Transcribe the items from the line containing "You are a GUI" up to and including the line containing "point(91,119)", reproducing each line without any change.

§ PROVIDED ENTRIES:
..........
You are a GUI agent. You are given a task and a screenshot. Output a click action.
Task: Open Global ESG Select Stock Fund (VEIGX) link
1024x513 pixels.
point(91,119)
..........
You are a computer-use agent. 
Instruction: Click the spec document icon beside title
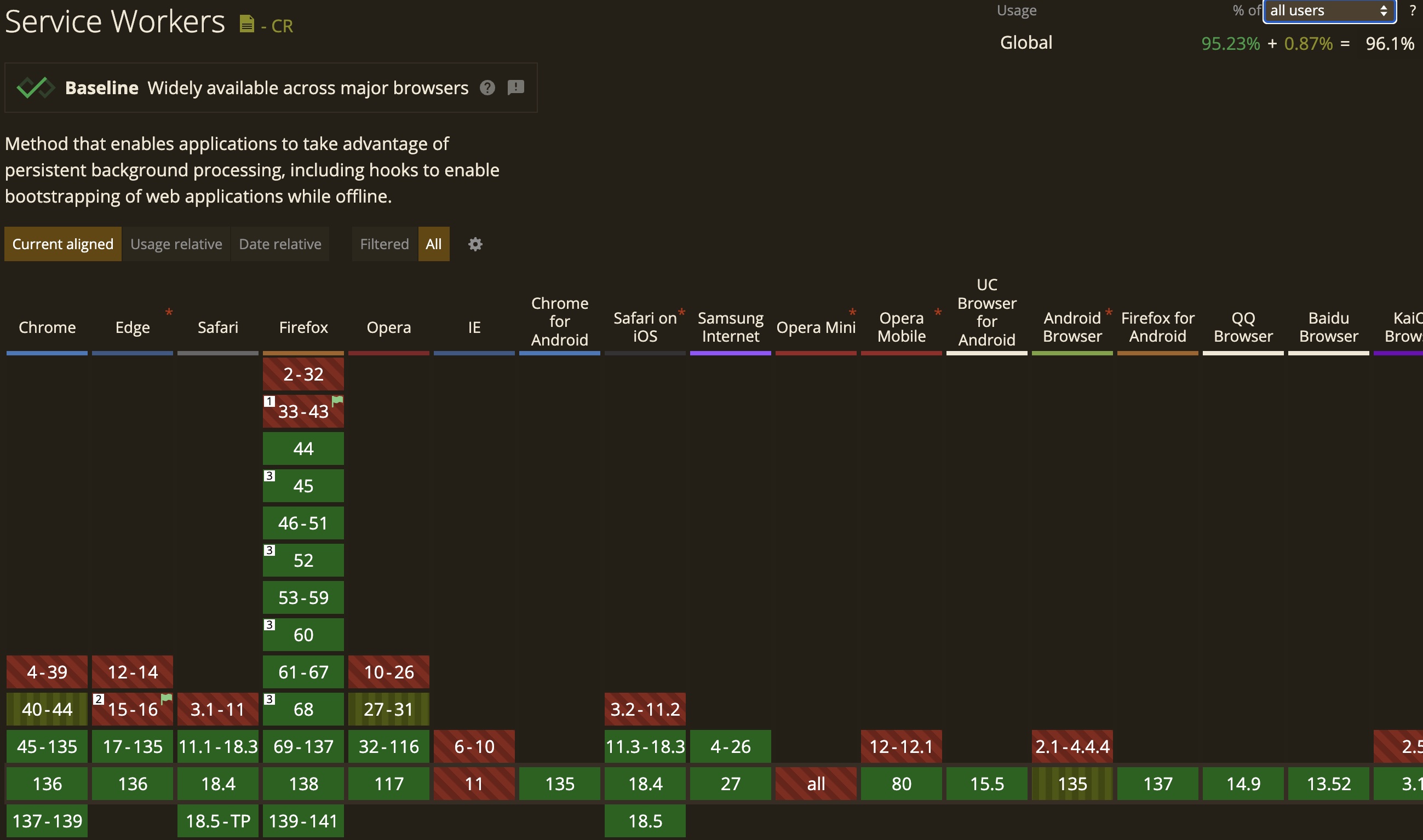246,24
..........
§ ANSWER TO THE TASK:
You are a GUI agent. You are given a task and a screenshot. Output a click action.
Task: Open Global ESG Select Stock Fund (VEIGX) link
1024x513 pixels.
point(91,119)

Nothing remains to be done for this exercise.